September 11 marks the 15th anniversary of the attacks on the World Trade Center and the Pentagon. As with the assassination of JFK and the attack on Pearl Harbor, 9/11 will forever be seen as a critical moment in American history.
For those who lived through the 9/11 attacks the anniversary brings up many unpleasant memories. I was young — a junior high school student. Our teachers told us there had been an attack, but refused to discuss it further. It was not until I got home and turned on the television that I began to understand that I was seeing something unlike anything I’d ever encountered.
Like many Americans, I was scared and worried about what the terrorist acts would mean for our country. I remember asking my parents if there would be more attacks and if there were terrorists living in the United States. I wondered what I would do if I or someone I loved was a victim of an attack. Although they tried to be comforting, it was clear my parents didn’t have the answers.
Lucky for me and other Americans, the chance of being killed (or even injured) in an act of terror is remarkably low — about one in 20 million. You are more likely to die while moving your couch, or from being struck by lightning, from falling out of bed, from the flu, or from brain-eating parasites!
Some would argue that this illustrates that government has done a good job since 9/11. Consider, however, that the number of Americans killed in terror attacks on an annualized basis has remained remarkably constant and low over several decades, with a few exceptions like 9/11. In the period from 1995 through 2014, for example, seven years saw no deaths in the United States related to terrorism. In six other years, one to four Americans were killed on U.S. soil in “terror-related” incidents. Even looking worldwide, the number of Americans killed in terror attacks pales in comparison to other causes of death. In 2013 just under 2.6 million U.S. citizens died. Thirteen of these deaths were terror-related, 0.0005 percent of all deaths. In 2001, taking into account the deaths from the 9/11 attacks, terror deaths still represented less than 0.2 percent of all U.S. deaths.
Yet despite these comforting numbers, Americans are less safe and less free than they were 15 years ago. The danger comes not from terrorism, but rather from the U.S. government. The War on Terror has enabled massive government expansion. The cost is not “just” the nearly $2 trillion in taxpayer money, but our liberty.
Consider that during the last 15 years, U.S. government has spied (and continues to spy) on U.S. citizens and international leaders. The U.S. government has used “enhanced interrogation,” otherwise known as torture, to combat terrorism. These techniques are not exclusively used in foreign combat zones, however. Recent investigations of the Chicago Police Department, for example, indicate that local governments have employed these same techniques at home, not against terrorists but against US. citizens.

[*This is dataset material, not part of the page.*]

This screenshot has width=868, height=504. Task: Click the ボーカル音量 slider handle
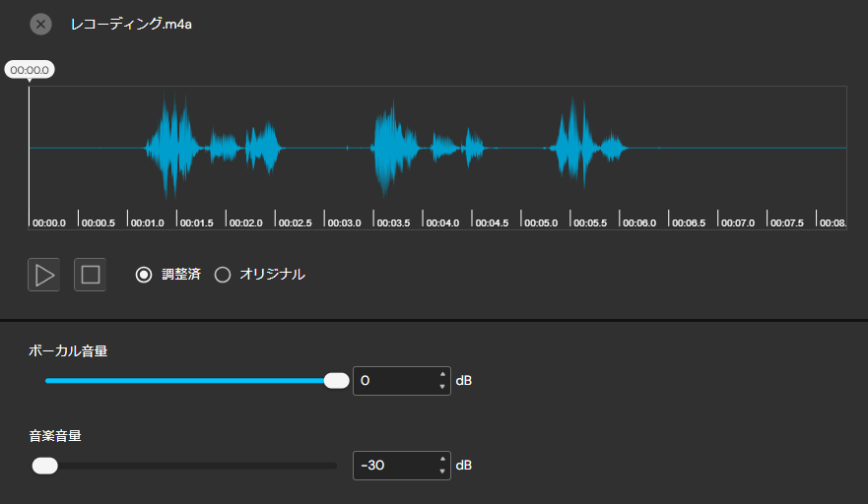(336, 381)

Drones and other forms of extrajudicial killing are now standard practice. These activities not only fail to eliminate terror threats, but provide a rallying cry and recruitment tool for terrorist organizations, making Americans at home and abroad less safe. The push to use drone technology domestically by state and local law enforcement has substantial consequences for privacy. Militarized police, now on the “front lines” of the war on terror at home, have trampled the rights of Americans with a barrage of “no-knock” raids and unauthorized surveillance.
Moreover, those who speak out against these activities, whistleblowers who expose the wrongdoings of the U.S. government, are labeled as un-American, anti-military or even traitors, and punished. Meanwhile, questionable and perhaps illegal activity by government officials goes unchecked.
Many Americans look outside of the United States to determine who represents the biggest threat to freedom and safety. Fifteen years after 9/11, we’d do well to realize that the largest threat to our liberties comes not from people thousands of miles away but from our own government.
Abigail Hall Blanco is a research fellow at the Independent Institute and an assistant professor of economics at the University of Tampa.